Secrets Of A Supermarket Snoop

When I analyse the severity of my condition and its implications, those cautionary public warning ads the government used to broadcast, spring to mind. They were usually in black and white, for added scare factor, and served to terrorise viewers about the perils of alcoholism, drug addiction, unsafe sex and undesirables.

Did they target ‘snoops’ too?

My name is Loser, I mean Louisa, and I’m a recovering snoop; the supermarket kind.

Let me give you a brief job description of the supermarket snoop. I’m a store detective of sorts; Snupe D for short. ‘Dr House’ and Columbo (google it, Generation Y) are rookies compared to me.

What you put in your shopping trolley reveals who you really are. Fact. And I’m the court sketch artist. I collate my (mostly unsubstantiated) evidence, analyse it and pass judgment on your lifestyle in about the same amount of time as it takes the average shopper to queue behind the hearing impaired wrinkly at the Deli section.

Intrusive? Yes, there probably are ridiculous privacy laws against such anti-social behavior, which is why I probably need to stop.

Don’t get me wrong, I have tried to do the right thing and wean myself off my addiction, but I’ve been ‘taking’ for a long time. And I’m also restricted by a lack of mentor support. The old man hasn’t stepped into a food establishment, (other than Macdonalds, which is his main source of vital nutrients – see ‘Eating To Live’), since we married, so adding the ‘food shop’ to his department of domestic chores is not negotiable; cold turkey it is.

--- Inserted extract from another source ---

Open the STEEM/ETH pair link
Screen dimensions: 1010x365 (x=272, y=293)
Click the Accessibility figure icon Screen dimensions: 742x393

I despise myself for being so voyeuristic, (sort of). But step 1 of my self-imposed rehab is to begin by avoiding all eye contact with other shoppers, and thereby all potentially dangerous trolley contact.

But you know how hard it is to change the bad habits of a lifetime and yesterday, I had my first relapse.

The elderly woman in front of me was rubenesque, ‘chunky’ might be a more apt description, (actually, I’m being uncharacteristically generous; she was as fat as), and her trolley was full of junk food. Just saying. The middle-aged lady in front of her was almost pinched with thinness, so painfully stick-like that when she turned sideways I almost lost sight of her in the gum section, and unsurprisingly she had a real lets-party (not) selection of organic root vegetables lining the bottom of her trolley.

The key is balance, peeps. It’s not rocket science, but it’s equally not my right to pass judgement.

What goes around comes around; some call it divine retribution.

Or paranoia. I’m sure those minimum-brain wage teenagers are eyeing my trolley contents in a similarly hypercritical way. Makes me wonder what my trolley says about me?

A garden’s worth of lush, solid-faeces producing plant life and organic meat on the plus side, alongside an artery’s worst nightmare of pop tarts, chocolate, biscuits and more chocolate. Super tampons (big babies, honest!), every size of sanitary pad imaginable, which say ‘periods as heavy as a chainsaw massacre’ a.k.a middle-aged, because only the incontinent wear sanitary pads THAT dense. A pack of three condoms: one for Christmas, one for the old man’s birthday and one for the mortified teenager to discover while snooping through his parents bedroom.

I realize now that my pathetic defensive pleas of ‘ we’re having a party’ or ‘lucky that chocolate was on special’ falls on deaf ears, as the sullen, judging, teenage cashier scans my weekly hoard, building an inaccurate, (although no doubt close) portrait of the degenerate I am at home, piece by piece.

It reminds me of the ‘diet table’ at school, in those wonderful un-politically correct days when we still discussed skin colour and men could sit next to minors on planes.

Each week, as we entered the food hall, hungry for our lashings of Spotted Dick and roast, we were assessed physically and publically by the school Gestapo in case we might be a little ‘over-nourished’, ‘round-faced’…. FAT. And if we had eaten all the pies the week before, acquired a kilo or five or become a little porky around the gills, we would be marched off in a kind of ‘fattest girl in the school’ procession to the shame of the ‘diet table’, and fed salad until we were deemed fit enough to rejoin the under 55kg ‘populars’.

Fattist, obviously.

Many of my friends have been so scarred by that experience that they haven’t been able to look at a lettuce leaf since.